★★★1/2 Entre los seres humanos, ¿existe una relación más cercana y compleja que la que se origina entre una madre y su hijo? En “La pipa de la paz”, escrita por la dramaturga argentina Alicia Muñoz (1940), el conflicto muestra una de las tantas aristas que pueden plantearse entre una progenitora que reclama atención y un retoño dispuesto a escuchar. La autora, profunda conocedora de la idiosincrasia nacional, con raíces profundas en la inmigración española e italiana, demostró en obras como “Justo en la mejor de mi vida”, o “Soñar en Boedo”, que maneja los hilos de los personajes con ironía y un leve toque de sensiblería que siempre sienta bien cuando se trata de representar lo que ocurre en un hogar porteño. En esta pieza, estrenada originalmente en 1999 con la recordada Mabel Manzotti y Carlos Potaluppi, lo revalida.
Felisa (Betiana Blum), es una adulta mayor que vive en soledad, en la antigua casa que compartió con Vicente, su esposo, fallecido hace seis años. Su única compañía son las cenizas que conserva en una especie de altar pagano y con las que dialoga constantemente. Está enemistada con Marina y Griselda, sus dos hijas mujeres, y mantiene contacto telefónico con Dani (Sergio Surraco), el único vástago varón que, tal vez por sensibilidad o culpa, atiende sus demandas y escucha sus quejas. El problema es que él vive en Nueva York, donde trabaja para las Naciones Unidas, como mediador de un conflicto bélico en África y formó su propia familia al casarse con Carol. El conflicto estallará cuando la madre, llamada telefónica mediante, le transmita preocupación y logre que él, de manera inmediata, regrese a Buenos Aires, creyendo que la señora tiene alguna enfermedad seria y requiere atención especial. El esmero de ese muchacho por recomponer el vínculo familiar con sus hermanas pondrá en juego su paciencia y tolerancia porque como dice la protagonista: “A un perro viejo no se le cambia la cucha".

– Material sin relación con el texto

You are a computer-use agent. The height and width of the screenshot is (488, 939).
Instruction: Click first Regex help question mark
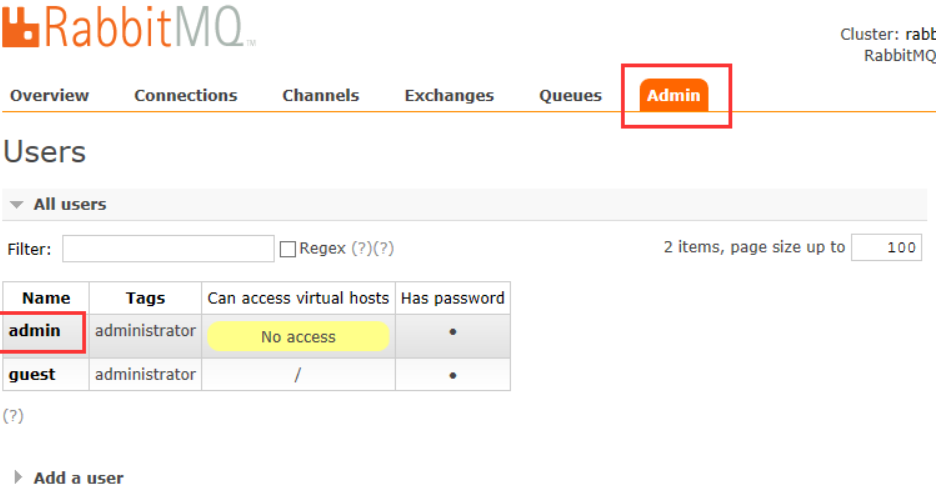(361, 249)
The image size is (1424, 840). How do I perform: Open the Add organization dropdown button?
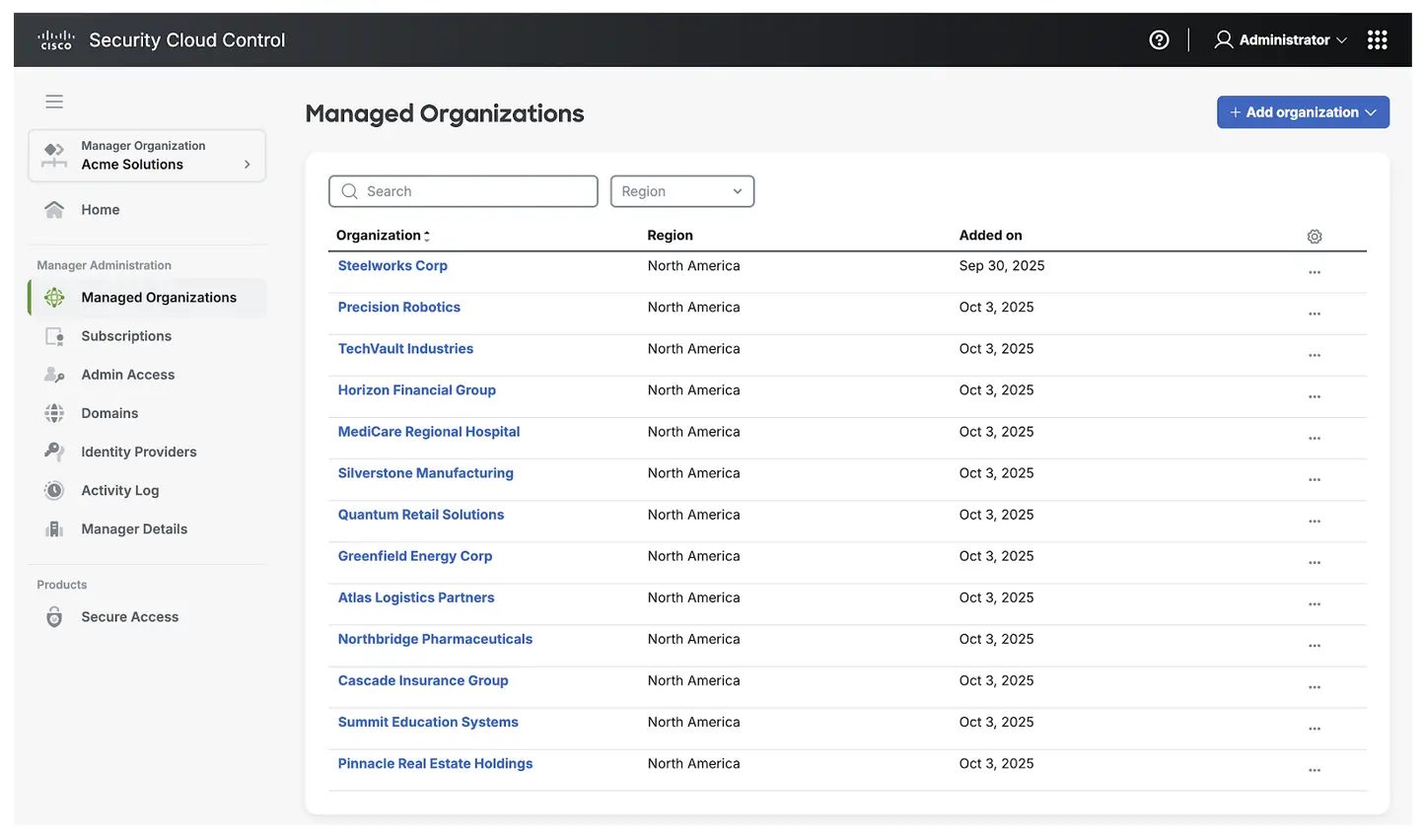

Aunque el desarrollo de la trama resulta un tanto previsible, no revelaremos aquí cómo continúa la historia. Sólo acotaremos que para encarnar semejante química sobre el escenario hacen falta actores de fuste. Blum, es tan excelente actriz que debería ser declarada Patrimonio Cultural de todos los argentinos. Surraco, uno de los mejores de su generación, no le va en zaga como el atribulado hombre que sólo busca la felicidad de la quejosa y demandante mujer.